OPCD will have, at minimum, a 45-day public comment period on its draft plan, but the department’s original timeline called for a year to turn the draft plan to the mayor’s final plan, and then another six months or so for the city council to amend the plan and finally adopt it in fall of 2024. Now that whole 18-month process is being condensed down into less than a year. The result will be less time for public input and city council analysis and amendments.
Let the People Decide
And to speak to the larger issue at play here, the ballot box represents a superior form of public input compared to the exclusionary processes that shaped past comprehensive plans. Without wide-ranging democratic input, we risk making the same old mistakes and continuing to privilege wealthier, whiter homeowners at the expense of the broader public interest.
A small subset of vocal neighborhood activists dominated the process that determined the 1994 comprehensive plan update that protected the “character” of single-family neighborhoods and established the “Urban Village Growth Strategy” to contain apartments in a tiny fraction of the city. In 2015, outcry from homeowners and neighborhood councils convinced then-Mayor Ed Murray to remove single-family upzoning from the Housing Affordability and Livability Advisory (HALA) committee’s recommendations.
When we listen to a narrow set of individuals with the time and resources to engage in wonky public input processes, democratic processes can have undemocratic outcomes. City council elections capture a far broader swath of public voices: over 250,000 Seattle residents cast ballots in the 2019 city council general election, compared to just 1,500 people who engaged in the One Seattle Plan environmental review.
We understand that the Harrell Administration might worry about its draft plan distracting voters from their focus on the November general election.
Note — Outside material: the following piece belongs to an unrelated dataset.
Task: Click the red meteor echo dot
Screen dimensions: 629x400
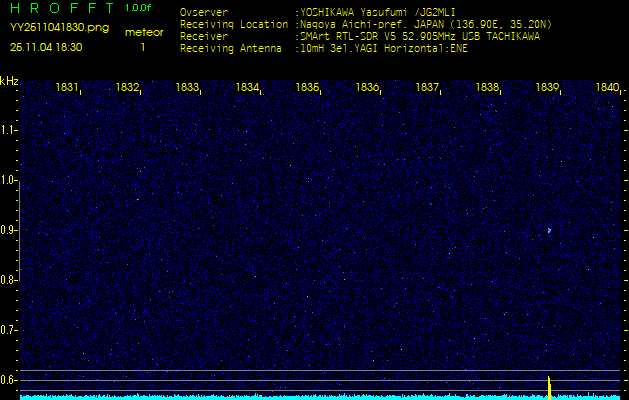Action: tap(549, 230)
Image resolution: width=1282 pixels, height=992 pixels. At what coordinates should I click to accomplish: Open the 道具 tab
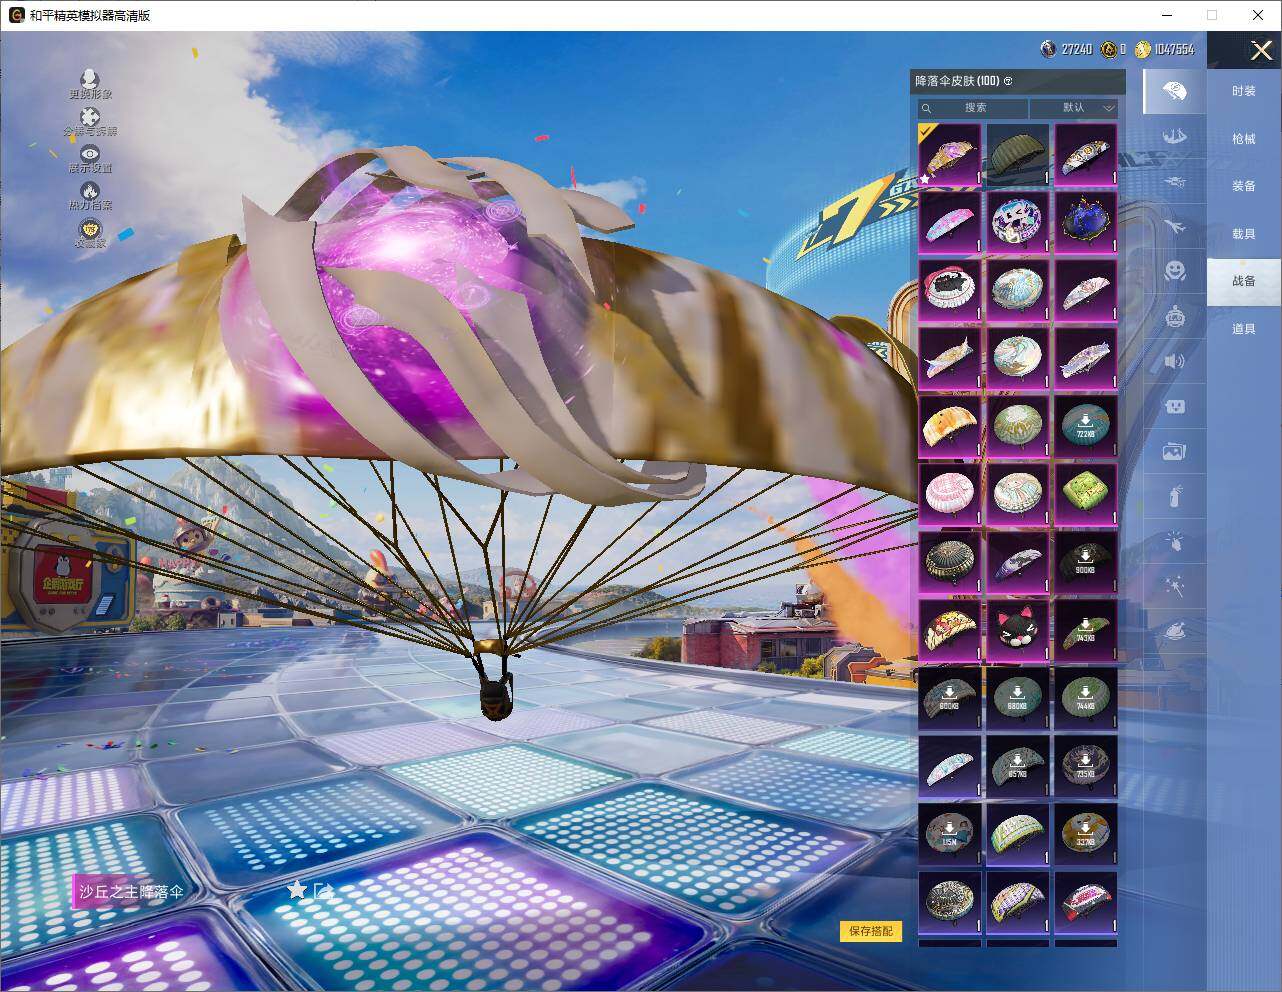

Releasing a potentially controversial plan just weeks ahead of a major election for Seattle’s legislative body might rock the boat, but after so many months of delay this timing crisis is one of their own making. Plus, if we are to believe polls that housing affordability is increasingly a concern, releasing the plan would empower voters, not distract them. Regardless of any potential concern, voters deserve to know concretely where candidates stand on the implementation of state “missing middle” housing requirements and on fleshed-out comprehensive plan alternatives.
It’s never too late to do better. OPCD can release its draft One Seattle Plan ahead of the November 7 general election and prioritize public input from historically marginalized communities thereafter. You, as a voter, can ask your council candidates about which values they’ll bring to the 2024 Comprehensive Plan update. And we all still have plenty of work to do to ensure that the One Seattle Plan creates an equitable, affordable, and sustainable Seattle for all.
Calvin Jones is an organizer with Tech 4 Housing and a steering committee member of the Complete Communities Coalition.
Tiffani McCoy is the advocacy director at Real Change and a steering committee member of the Complete Communities Coalition.
Doug Trumm is publisher of The Urbanist, a local publication dedicated to examining and influencing urban policies. The Urbanist is a member of the Complete Communities Coalition.